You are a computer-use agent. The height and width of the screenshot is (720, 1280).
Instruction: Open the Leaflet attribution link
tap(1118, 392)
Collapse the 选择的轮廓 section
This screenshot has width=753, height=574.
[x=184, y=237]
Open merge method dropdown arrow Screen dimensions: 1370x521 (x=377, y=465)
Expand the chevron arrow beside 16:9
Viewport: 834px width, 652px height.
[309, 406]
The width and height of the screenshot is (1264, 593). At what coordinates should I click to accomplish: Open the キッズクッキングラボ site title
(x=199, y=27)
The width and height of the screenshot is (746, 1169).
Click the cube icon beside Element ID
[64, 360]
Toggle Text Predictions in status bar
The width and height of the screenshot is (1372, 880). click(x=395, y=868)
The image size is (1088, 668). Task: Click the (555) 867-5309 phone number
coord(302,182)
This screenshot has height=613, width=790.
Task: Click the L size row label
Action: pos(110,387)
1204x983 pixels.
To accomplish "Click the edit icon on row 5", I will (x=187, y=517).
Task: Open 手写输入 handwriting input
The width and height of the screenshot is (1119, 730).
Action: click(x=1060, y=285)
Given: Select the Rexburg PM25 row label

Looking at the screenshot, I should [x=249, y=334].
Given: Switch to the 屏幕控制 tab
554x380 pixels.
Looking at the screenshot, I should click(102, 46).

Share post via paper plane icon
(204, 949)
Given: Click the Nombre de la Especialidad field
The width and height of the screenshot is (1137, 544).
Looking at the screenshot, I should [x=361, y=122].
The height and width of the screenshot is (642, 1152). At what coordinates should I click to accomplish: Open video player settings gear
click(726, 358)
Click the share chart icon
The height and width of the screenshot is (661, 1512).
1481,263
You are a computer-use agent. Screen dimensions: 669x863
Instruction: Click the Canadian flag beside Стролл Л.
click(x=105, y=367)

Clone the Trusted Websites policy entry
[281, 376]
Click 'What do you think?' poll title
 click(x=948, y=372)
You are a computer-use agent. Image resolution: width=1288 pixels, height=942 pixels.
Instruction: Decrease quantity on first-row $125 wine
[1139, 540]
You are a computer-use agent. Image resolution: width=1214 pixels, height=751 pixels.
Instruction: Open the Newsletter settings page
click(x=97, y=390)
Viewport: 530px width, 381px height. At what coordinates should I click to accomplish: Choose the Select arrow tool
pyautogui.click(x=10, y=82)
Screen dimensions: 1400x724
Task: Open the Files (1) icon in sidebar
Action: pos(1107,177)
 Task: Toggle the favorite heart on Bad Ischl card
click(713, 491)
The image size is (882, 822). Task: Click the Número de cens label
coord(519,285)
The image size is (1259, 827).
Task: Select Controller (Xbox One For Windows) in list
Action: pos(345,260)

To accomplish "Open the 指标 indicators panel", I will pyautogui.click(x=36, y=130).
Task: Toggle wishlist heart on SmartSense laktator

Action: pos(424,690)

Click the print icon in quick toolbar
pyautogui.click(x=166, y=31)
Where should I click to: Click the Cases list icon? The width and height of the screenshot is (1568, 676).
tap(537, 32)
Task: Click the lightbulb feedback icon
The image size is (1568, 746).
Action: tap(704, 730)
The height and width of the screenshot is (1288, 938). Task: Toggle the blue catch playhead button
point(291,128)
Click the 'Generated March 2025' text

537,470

• _Assignment_:
A word-for-word copy of the data is the expected answer.

• _Answer to the problem_:
You are a computer-use agent. The height and width of the screenshot is (720, 1280).
Instruction: Open the Leaflet attribution link
tap(1118, 392)
Collapse the 选择的轮廓 section
This screenshot has width=753, height=574.
[x=184, y=237]
Open merge method dropdown arrow Screen dimensions: 1370x521 (x=377, y=465)
Expand the chevron arrow beside 16:9
Viewport: 834px width, 652px height.
[309, 406]
The width and height of the screenshot is (1264, 593). At what coordinates should I click to accomplish: Open the キッズクッキングラボ site title
(x=199, y=27)
The width and height of the screenshot is (746, 1169).
Click the cube icon beside Element ID
[64, 360]
Toggle Text Predictions in status bar
The width and height of the screenshot is (1372, 880). click(x=395, y=868)
The image size is (1088, 668). Task: Click the (555) 867-5309 phone number
coord(302,182)
This screenshot has height=613, width=790.
Task: Click the L size row label
Action: pos(110,387)
1204x983 pixels.
To accomplish "Click the edit icon on row 5", I will (x=187, y=517).
Task: Open 手写输入 handwriting input
The width and height of the screenshot is (1119, 730).
Action: click(x=1060, y=285)
Given: Select the Rexburg PM25 row label

Looking at the screenshot, I should [x=249, y=334].
Given: Switch to the 屏幕控制 tab
554x380 pixels.
Looking at the screenshot, I should click(102, 46).

Share post via paper plane icon
(204, 949)
Given: Click the Nombre de la Especialidad field
The width and height of the screenshot is (1137, 544).
Looking at the screenshot, I should [x=361, y=122].
The height and width of the screenshot is (642, 1152). At what coordinates should I click to accomplish: Open video player settings gear
click(726, 358)
Click the share chart icon
The height and width of the screenshot is (661, 1512).
1481,263
You are a computer-use agent. Screen dimensions: 669x863
Instruction: Click the Canadian flag beside Стролл Л.
click(x=105, y=367)

Clone the Trusted Websites policy entry
[281, 376]
Click 'What do you think?' poll title
 click(x=948, y=372)
You are a computer-use agent. Image resolution: width=1288 pixels, height=942 pixels.
Instruction: Decrease quantity on first-row $125 wine
[1139, 540]
You are a computer-use agent. Image resolution: width=1214 pixels, height=751 pixels.
Instruction: Open the Newsletter settings page
click(x=97, y=390)
Viewport: 530px width, 381px height. At what coordinates should I click to accomplish: Choose the Select arrow tool
pyautogui.click(x=10, y=82)
Screen dimensions: 1400x724
Task: Open the Files (1) icon in sidebar
Action: pos(1107,177)
 Task: Toggle the favorite heart on Bad Ischl card
click(713, 491)
The image size is (882, 822). Task: Click the Número de cens label
coord(519,285)
The image size is (1259, 827).
Task: Select Controller (Xbox One For Windows) in list
Action: pos(345,260)

To accomplish "Open the 指标 indicators panel", I will pyautogui.click(x=36, y=130).
Task: Toggle wishlist heart on SmartSense laktator

Action: pos(424,690)

Click the print icon in quick toolbar
pyautogui.click(x=166, y=31)
Where should I click to: Click the Cases list icon? The width and height of the screenshot is (1568, 676).
tap(537, 32)
Task: Click the lightbulb feedback icon
The image size is (1568, 746).
Action: tap(704, 730)
The height and width of the screenshot is (1288, 938). Task: Toggle the blue catch playhead button
point(291,128)
Click the 'Generated March 2025' text

537,470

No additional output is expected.